======== Data ========
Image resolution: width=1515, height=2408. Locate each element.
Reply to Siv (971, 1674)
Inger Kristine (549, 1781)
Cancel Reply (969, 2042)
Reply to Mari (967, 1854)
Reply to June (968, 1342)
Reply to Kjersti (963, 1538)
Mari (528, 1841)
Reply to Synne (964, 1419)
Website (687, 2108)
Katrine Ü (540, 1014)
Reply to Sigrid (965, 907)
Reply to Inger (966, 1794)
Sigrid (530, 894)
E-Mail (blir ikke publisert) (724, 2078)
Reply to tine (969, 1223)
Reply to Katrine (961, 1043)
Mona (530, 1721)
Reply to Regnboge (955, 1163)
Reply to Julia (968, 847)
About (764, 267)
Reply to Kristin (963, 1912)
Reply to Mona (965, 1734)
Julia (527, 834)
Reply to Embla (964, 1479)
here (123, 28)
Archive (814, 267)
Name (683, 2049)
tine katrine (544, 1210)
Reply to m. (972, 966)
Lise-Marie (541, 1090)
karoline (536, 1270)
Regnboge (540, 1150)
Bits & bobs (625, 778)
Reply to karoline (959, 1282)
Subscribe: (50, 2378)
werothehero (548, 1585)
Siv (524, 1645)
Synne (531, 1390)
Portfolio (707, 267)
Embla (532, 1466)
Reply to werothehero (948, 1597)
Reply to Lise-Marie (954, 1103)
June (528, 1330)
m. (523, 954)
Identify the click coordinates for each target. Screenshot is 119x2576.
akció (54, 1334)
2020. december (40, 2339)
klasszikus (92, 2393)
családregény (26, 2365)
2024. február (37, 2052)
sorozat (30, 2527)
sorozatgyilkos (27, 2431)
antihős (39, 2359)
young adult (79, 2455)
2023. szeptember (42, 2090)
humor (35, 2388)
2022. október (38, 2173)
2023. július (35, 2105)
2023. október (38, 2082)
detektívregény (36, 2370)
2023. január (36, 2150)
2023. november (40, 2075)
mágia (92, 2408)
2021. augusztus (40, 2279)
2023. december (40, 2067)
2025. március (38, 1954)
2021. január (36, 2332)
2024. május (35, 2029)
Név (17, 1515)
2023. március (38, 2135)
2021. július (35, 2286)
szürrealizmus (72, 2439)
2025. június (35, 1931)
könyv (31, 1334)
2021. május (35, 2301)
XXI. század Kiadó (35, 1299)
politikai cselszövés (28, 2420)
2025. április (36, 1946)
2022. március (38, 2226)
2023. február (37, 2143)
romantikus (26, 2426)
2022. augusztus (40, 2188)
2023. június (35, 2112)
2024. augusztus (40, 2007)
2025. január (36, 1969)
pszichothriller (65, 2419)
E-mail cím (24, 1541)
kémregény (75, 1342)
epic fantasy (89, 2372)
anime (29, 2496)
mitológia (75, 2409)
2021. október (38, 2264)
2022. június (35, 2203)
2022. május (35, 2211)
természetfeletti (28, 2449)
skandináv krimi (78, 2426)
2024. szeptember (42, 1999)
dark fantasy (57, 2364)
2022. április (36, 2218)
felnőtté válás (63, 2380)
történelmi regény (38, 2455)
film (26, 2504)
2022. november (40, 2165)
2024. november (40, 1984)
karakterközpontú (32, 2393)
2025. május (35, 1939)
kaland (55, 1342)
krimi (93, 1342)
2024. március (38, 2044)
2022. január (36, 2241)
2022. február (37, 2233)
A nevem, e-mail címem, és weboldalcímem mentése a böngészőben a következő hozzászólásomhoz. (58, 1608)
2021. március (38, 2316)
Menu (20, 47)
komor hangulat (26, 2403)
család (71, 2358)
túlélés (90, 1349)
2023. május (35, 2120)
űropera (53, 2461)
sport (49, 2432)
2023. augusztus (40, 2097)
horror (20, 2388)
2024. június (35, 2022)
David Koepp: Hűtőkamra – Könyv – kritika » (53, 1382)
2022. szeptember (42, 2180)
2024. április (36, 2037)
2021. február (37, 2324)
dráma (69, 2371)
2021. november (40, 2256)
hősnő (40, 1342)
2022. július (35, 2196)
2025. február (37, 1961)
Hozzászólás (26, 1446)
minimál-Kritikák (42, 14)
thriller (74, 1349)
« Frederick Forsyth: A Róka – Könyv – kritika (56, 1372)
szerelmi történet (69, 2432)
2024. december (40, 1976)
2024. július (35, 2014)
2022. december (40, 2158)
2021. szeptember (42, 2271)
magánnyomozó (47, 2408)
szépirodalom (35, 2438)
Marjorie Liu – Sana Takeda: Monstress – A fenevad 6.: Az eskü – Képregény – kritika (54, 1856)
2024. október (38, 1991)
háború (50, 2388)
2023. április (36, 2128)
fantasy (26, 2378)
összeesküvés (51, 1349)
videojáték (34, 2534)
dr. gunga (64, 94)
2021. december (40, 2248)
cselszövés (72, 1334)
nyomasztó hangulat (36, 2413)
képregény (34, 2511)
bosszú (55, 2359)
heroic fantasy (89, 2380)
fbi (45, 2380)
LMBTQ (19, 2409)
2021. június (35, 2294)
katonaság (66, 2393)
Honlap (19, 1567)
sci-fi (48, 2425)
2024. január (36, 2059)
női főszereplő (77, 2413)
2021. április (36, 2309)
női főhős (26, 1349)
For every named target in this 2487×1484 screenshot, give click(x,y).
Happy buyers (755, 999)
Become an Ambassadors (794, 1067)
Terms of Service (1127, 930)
========
- **Work to be completed**: Please retype the top of the data exactly, down to and including the line that holds "2021. október (38, 2264)", and nothing further.

- **Answer to the exercise**:
Image resolution: width=1515, height=2408. Locate each element.
Reply to Siv (971, 1674)
Inger Kristine (549, 1781)
Cancel Reply (969, 2042)
Reply to Mari (967, 1854)
Reply to June (968, 1342)
Reply to Kjersti (963, 1538)
Mari (528, 1841)
Reply to Synne (964, 1419)
Website (687, 2108)
Katrine Ü (540, 1014)
Reply to Sigrid (965, 907)
Reply to Inger (966, 1794)
Sigrid (530, 894)
E-Mail (blir ikke publisert) (724, 2078)
Reply to tine (969, 1223)
Reply to Katrine (961, 1043)
Mona (530, 1721)
Reply to Regnboge (955, 1163)
Reply to Julia (968, 847)
About (764, 267)
Reply to Kristin (963, 1912)
Reply to Mona (965, 1734)
Julia (527, 834)
Reply to Embla (964, 1479)
here (123, 28)
Archive (814, 267)
Name (683, 2049)
tine katrine (544, 1210)
Reply to m. (972, 966)
Lise-Marie (541, 1090)
karoline (536, 1270)
Regnboge (540, 1150)
Bits & bobs (625, 778)
Reply to karoline (959, 1282)
Subscribe: (50, 2378)
werothehero (548, 1585)
Siv (524, 1645)
Synne (531, 1390)
Portfolio (707, 267)
Embla (532, 1466)
Reply to werothehero (948, 1597)
Reply to Lise-Marie (954, 1103)
June (528, 1330)
m. (523, 954)
Identify the click coordinates for each target. Screenshot is 119x2576.
akció (54, 1334)
2020. december (40, 2339)
klasszikus (92, 2393)
családregény (26, 2365)
2024. február (37, 2052)
sorozat (30, 2527)
sorozatgyilkos (27, 2431)
antihős (39, 2359)
young adult (79, 2455)
2023. szeptember (42, 2090)
humor (35, 2388)
2022. október (38, 2173)
2023. július (35, 2105)
2023. október (38, 2082)
detektívregény (36, 2370)
2023. január (36, 2150)
2023. november (40, 2075)
mágia (92, 2408)
2021. augusztus (40, 2279)
2023. december (40, 2067)
2025. március (38, 1954)
2021. január (36, 2332)
2024. május (35, 2029)
Név (17, 1515)
2023. március (38, 2135)
2021. július (35, 2286)
szürrealizmus (72, 2439)
2025. június (35, 1931)
könyv (31, 1334)
2021. május (35, 2301)
XXI. század Kiadó (35, 1299)
politikai cselszövés (28, 2420)
2025. április (36, 1946)
2022. március (38, 2226)
2023. február (37, 2143)
romantikus (26, 2426)
2022. augusztus (40, 2188)
2023. június (35, 2112)
2024. augusztus (40, 2007)
2025. január (36, 1969)
pszichothriller (65, 2419)
E-mail cím (24, 1541)
kémregény (75, 1342)
epic fantasy (89, 2372)
anime (29, 2496)
mitológia (75, 2409)
2021. október (38, 2264)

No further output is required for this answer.